Hoffman v. Red Owl Stores, Inc.
- P owned a bakery and wanted to own a grocery store. P contacted D about opening a franchise.
- P told D that he had $18k in capital to open the store, and D said that would be sufficient.
- P bought a small grocery store to gain knowledge and experience before opening a Red Owl store. The store operated at a profit, so D told P to sell the store and assumed P that D would find a larger store for him.
- D selected a site for the store, and P put $1k down on the lot on D's assurance that everything was all set.
- D told P that he would have to sell the bakery business and building. P did so.
- At a meeting, D said P had to contribute $24.1k. Two weeks later, D told P that the deal could go through for $26k.
- P's father-in-law agreed to put up $13k if he could be a partner.
- D told P that the father-in-law would have to sign an agreement that the $13k was an outright gift. P would not go along with the proposal, and negotiations were terminated.
- Lower court found for P, but set aside verdict for damages relating to the sale of the smaller store.

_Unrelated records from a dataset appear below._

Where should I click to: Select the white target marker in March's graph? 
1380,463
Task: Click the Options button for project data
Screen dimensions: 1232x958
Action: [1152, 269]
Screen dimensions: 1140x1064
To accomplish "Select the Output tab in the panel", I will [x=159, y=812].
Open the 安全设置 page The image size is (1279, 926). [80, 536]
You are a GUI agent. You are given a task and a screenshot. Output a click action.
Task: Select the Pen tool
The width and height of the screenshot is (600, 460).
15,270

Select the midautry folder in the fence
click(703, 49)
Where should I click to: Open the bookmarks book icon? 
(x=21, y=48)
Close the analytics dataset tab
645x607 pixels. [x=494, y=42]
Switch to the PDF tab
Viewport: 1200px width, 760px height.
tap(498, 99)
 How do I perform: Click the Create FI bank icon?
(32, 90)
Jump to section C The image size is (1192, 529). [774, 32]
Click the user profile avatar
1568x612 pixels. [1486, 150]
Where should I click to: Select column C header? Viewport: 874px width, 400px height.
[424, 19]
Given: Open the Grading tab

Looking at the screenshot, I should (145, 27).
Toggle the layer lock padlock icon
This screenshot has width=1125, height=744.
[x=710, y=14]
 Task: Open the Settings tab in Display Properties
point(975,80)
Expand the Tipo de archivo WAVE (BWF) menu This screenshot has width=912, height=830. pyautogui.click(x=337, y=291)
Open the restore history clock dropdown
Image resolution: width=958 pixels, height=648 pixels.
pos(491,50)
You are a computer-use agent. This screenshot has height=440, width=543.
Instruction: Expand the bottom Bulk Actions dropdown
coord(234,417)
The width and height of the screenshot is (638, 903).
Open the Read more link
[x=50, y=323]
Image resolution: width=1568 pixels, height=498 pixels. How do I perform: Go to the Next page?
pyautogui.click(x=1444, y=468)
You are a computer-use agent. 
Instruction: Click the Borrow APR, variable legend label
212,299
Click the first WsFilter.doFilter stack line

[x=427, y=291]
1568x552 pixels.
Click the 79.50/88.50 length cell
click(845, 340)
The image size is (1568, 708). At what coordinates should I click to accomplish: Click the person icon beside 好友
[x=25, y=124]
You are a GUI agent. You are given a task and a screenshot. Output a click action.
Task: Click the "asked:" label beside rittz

Ordered new trial.
- Affirmed on appeal, found for P, but new trial on damages from first store.
- Can a party recover for worsening its position in reliance on promises made by another party?
- A party can recover for worsening its position in reliance on promises made by another party through the doctrine of promissory estoppel.
- Three questions must be answered affirmatively to support an action for promissory estoppel:
- Was the promise one which the promisor should reasonably expect to induce action or forbearance of a definite and substantial character on the part of the promisee?
- Did the promise induce such action or forbearance?
- Can injustice be avoided only be enforcement of the promise?
- P was induced to sell the grocery store fixtures and inventory and his bakery building on the promise that he would have a new store by fall.
- Injustice would result if P were not granted some relief because of the failure of the D to keep their promises which induced P to act to his detriment.
- Damages should not exceed the loss caused by the change of position, which is more than likely less than the promised reward.
- "Justice does not require that the damages awarded him, because of selling these assets at the behest of D, should exceed any actual loss sustained measured by the difference between the sales price and the fair market value."